Hehe dzięki  :Smile: 

Pozdrawiam  :Wink: 

----------

## Criss-PL

Dzieki Dawid159 za odp. 

_troll_ sam sobie poczytaj rtfm  :Smile: 

----------

## Peter15

a wiecie może jak w gaim zrobić by były opisy z gg. Obecnie urzywam kadu bo w gaim nie ma opisów a w psi nie chce mi się tych plików xml edytować. Po ostantniej zabawie cały profil się skasował.

----------

## milu

 *Criss-PL wrote:*   

> [ciach]nie wiem jaka komenda instaluje sie to z drzewa portage:
> 
> emrge ???

 

Jeśli nie wiesz i nie jesteś pewien to przestudiuj sobie jeszcze raz handbook'a, zanim zadasz kolejne pytanie  :Evil or Very Mad: 

----------

## milu

 *Peter15 wrote:*   

> a w psi nie chce mi się tych plików xml edytować. Po ostantniej zabawie cały profil się skasował.

 

możesz to trochę wytłumaczyć??

Bo zasadniczo nie musiałem żadnych plików xml edytować. Po prostu zainstalowałem, dodałem sobie opisy w konfiguracji i tyle - transport gg wszystko ładnie przekazuje z jabbera do gg.

----------

## nelchael

 *Criss-PL wrote:*   

> _troll_ sam sobie poczytaj rtfm 

 Zly pomysl.

----------

## _troll_

 *nelchael wrote:*   

>  *Criss-PL wrote:*   _troll_ sam sobie poczytaj rtfm  Zly pomysl.

 

hjehjehjehjehejhjehjeje. Nelchael - rozumiesz chociaz CO mam poczytac??  :Smile: ))))
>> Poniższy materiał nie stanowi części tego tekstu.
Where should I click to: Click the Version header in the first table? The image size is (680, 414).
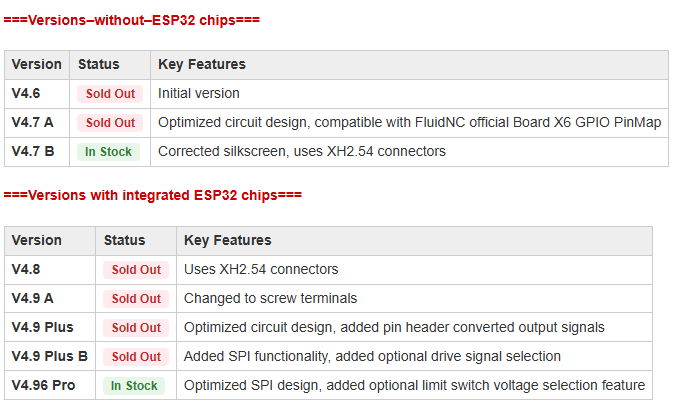pyautogui.click(x=37, y=65)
Plz - niech mi ktos powie, bo normalnie 'nie czaje bazy'   :Smile: )))

Pozdrawiam,

Przemek

----------

## _troll_

 *Peter15 wrote:*   

> a wiecie może jak w gaim zrobić by były opisy z gg. Obecnie urzywam kadu bo w gaim nie ma opisów a w psi nie chce mi się tych plików xml edytować. Po ostantniej zabawie cały profil się skasował.

 

Dawno temu dolozylem latke, aby opisy ustawialy sie domyslnie (mowie o psi rzecz jasna). Skasuj config.xml i zastartuj psi - bedziesz musial reszte rzecz poustawiac, ale wszystko mozna graficznie.

Pozdrawiam,

Przemek

----------

## k4sbasia

Ja i tak myślę sobie, że jeśli ktoś używa KDE to nic nie przebije kadu,

jeśli natomiast woli Gnome (tak jak ja) to gnugadu jest chyba najlepsze, 

te programy są w pełni funkcjonalne, jest w nich wszsytko co powinno, więc po co szukać innego, 

skoro to i tak jest tylko przecież komunikator  :Smile: 

----------

## Peter15

 *Quote:*   

> Dawno temu dolozylem latke, aby opisy ustawialy sie domyslnie (mowie o psi rzecz jasna). Skasuj config.xml i zastartuj psi - bedziesz musial reszte rzecz poustawiac, ale wszystko mozna graficznie. 

 

Psi instalowałem z twego ebuilda. Wyeksoprotowałem opisy gg i opisów brak.  Więc jak to zrobić graficznie:?:

----------

## kion

ja używam psi. Używałem kadu pod fedorą i też chwalę, bo jest na prawdę dobry, tylko brakuje transportów. Od przesiadki na psi nie używam niczego innego. Tak własnie powinien wygladać komunikator.

----------

## _troll_

 *Peter15 wrote:*   

>  *Quote:*   Dawno temu dolozylem latke, aby opisy ustawialy sie domyslnie (mowie o psi rzecz jasna). Skasuj config.xml i zastartuj psi - bedziesz musial reszte rzecz poustawiac, ale wszystko mozna graficznie.  
> 
> Psi instalowałem z twego ebuilda. Wyeksoprotowałem opisy gg i opisów brak.  Więc jak to zrobić graficznie:?:

 

Przepraszam - zle sie wyrazilem. Opisy to jedyna rzecz do ktorej nie ma (jeszcze) graficznego narzedzia do edycji (pracuje nad tym i mozliwe ze do -r4 wejdzie).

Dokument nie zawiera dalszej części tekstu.